Treatment of erythrocytes with different enzymes - e.g. trypsin, chymotrypsin or neurominidase, then tested different geographical isoaltes of Pf to see if the enzyme treatment made the RBC more or less sensitive to invasion

Neurominidase is a sialidase that cleaves sialic acid (e.g. on glycophorins), and affects different receptors and reveals multiple erythrocyte invasion pathways

Distinct geographical patterns to the invasion pathways used e.g.
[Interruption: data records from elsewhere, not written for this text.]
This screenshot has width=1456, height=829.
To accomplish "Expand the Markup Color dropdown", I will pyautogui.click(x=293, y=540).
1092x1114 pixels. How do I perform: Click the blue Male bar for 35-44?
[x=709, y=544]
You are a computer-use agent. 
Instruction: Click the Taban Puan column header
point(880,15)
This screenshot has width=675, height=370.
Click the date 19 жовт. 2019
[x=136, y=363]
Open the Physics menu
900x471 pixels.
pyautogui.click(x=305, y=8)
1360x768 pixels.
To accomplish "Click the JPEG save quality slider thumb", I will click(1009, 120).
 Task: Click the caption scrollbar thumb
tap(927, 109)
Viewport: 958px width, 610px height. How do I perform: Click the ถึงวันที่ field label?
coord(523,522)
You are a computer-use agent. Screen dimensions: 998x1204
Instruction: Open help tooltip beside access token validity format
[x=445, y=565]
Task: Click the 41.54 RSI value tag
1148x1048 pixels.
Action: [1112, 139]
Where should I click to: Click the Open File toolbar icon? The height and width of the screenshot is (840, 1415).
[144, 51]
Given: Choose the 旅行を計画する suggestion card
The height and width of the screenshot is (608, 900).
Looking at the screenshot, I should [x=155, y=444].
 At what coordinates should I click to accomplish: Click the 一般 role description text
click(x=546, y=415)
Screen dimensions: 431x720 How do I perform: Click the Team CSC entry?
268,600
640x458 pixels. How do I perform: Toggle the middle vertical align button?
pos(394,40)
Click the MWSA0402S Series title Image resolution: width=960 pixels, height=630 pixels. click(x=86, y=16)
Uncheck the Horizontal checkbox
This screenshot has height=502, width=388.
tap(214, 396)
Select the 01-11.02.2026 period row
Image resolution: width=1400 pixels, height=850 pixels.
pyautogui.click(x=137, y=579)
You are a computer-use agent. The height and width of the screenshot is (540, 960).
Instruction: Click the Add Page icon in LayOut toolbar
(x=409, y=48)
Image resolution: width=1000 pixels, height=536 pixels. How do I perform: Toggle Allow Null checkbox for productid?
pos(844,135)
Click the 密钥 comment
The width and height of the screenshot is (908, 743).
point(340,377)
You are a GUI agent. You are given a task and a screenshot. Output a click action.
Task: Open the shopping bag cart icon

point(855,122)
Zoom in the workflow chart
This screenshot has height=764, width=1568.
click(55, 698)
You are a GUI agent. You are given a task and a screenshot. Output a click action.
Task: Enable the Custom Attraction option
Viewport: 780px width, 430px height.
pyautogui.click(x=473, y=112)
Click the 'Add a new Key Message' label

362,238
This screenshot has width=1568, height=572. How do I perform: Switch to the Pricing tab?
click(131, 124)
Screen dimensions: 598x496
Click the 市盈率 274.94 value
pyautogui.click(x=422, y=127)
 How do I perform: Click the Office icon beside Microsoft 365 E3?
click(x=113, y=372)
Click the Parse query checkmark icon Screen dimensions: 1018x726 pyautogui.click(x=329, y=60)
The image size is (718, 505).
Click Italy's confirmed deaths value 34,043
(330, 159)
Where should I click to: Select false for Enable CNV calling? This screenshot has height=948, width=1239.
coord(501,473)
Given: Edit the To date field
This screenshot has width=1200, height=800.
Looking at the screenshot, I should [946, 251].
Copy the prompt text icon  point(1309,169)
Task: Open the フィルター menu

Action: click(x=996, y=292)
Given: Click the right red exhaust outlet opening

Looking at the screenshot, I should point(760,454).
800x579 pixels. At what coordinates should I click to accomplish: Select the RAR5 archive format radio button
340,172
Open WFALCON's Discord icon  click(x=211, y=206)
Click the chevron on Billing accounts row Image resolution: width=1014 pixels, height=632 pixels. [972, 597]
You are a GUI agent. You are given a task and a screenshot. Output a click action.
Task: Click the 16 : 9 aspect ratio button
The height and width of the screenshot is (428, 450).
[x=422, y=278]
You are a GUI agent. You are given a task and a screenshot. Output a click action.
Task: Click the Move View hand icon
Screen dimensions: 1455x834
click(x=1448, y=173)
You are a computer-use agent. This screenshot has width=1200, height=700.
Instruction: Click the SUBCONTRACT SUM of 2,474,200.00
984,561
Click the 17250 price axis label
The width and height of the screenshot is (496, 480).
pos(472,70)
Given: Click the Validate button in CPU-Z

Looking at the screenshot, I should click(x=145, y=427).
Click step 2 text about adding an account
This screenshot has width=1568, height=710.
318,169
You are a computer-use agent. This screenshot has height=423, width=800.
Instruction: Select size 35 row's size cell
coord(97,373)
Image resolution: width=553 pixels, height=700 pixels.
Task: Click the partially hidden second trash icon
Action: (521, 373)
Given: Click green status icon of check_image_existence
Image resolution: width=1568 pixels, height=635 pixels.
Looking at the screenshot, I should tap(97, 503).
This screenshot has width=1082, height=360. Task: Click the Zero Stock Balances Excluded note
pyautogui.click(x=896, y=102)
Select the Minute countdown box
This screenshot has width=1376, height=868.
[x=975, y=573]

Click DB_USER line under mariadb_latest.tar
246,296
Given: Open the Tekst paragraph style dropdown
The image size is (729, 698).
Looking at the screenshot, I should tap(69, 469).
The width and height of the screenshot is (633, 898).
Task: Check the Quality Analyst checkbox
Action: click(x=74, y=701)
Gambian isolates – merozoites invade using receptors that are sensitive to all three enzymes

Kenyan isolates - merozoites invade using neurominidase-resistant receptors (i.e. sialic acid-independent pathway)

23
Q

Merozoite reorientation

A

Merozoite reorientates to position apical end to face erythrocyte membrane

Adhesion molecules may induce local membrane curvature - apical end of merozoite point towards erythrocyte

Suggested that a concentration gradient of EBA and PfRh adhesins may increase towards apical end of merozoite and assist in reorientation

24
Q

Host receptors and P. falciparum ligands involved in invasion

A

Apical Membrane Antigen 1 (AMA1) [microneme) and Rhoptry neck protein complex (RON) [rhoptry] proteins form a ‘tight junction’ - this is critical for merozoite invasion.

25
Q

Merozoite invasion is an active process powered by a parasite derived molecular motor complex

A

Parasite binding to host receptors on erythrocyte surface provides a ‘foothold’ for forward movement

Cytochalasin (blocks assembly/disassembly of actin monomers) inhibits merozoite invasion and implicates the actin-myosin cytoskeleton in parasite invasion

Parasite invasion motor complex - organised around a single headed class XIV myosin (unique to Apicomplexans) which tread along dynamic, short actin filaments lying in membrane of the parasite

26
Q

Plasmodium expressed both the merozoite ligand AND receptor embedded in erythrocyte membrane

A

Microneme proteins (AMA1 and MTRAP) on merozoite surface and rhoptry neck protein RON2 inserted into erythrocyte membrane

Intracellular C-termini of AMA1 and MTRAP (adhesins) link to short actin filaments

Actin filaments and adhesins propelled towards parasite posterior by myosin attached to inner membrane complex

Force generated through ATPase activity of myosin - resulting conformational change results in net movement of parasite

Myosin is anchored, and so does not move, transmembrane adhesins pulled through fluid plasma membrane

When adhesins reach posterior end they are cleaved by parasite proteases

27
Q

Formation of a parasitophorous vacuole

A
  • Upon reaching posterior pole, merozoite proteins at tight junction removed by protease - merozoite does not actually penetrate erythrocyte membrane but creates a parasitophorous vacuole (PV)
  • PV separates Plasmodium from the erythrocyte cytoplasm – creates environment hospitable for intra-erythrocytic development
  • Newly infected erythrocyte takes on stellate appearance - phenomenon known as echinocytosis - remains like this for 5-10 minutes before returning to biconcave shape
28
Q

Plasmodium inside the erythrocyte

A

Erythrocyte remodelling by Plasmodium results in profound structural and morphological changes that are central to parasite survival

BUT remodelling results in changes to physical properties of the erythrocyte - becomes more rigid and adhesive – this results in infected erythrocytes blocking blood flow within microvasculature

Parasite-induced changes to the erythrocyte play an important role in pathogenesis of malaria.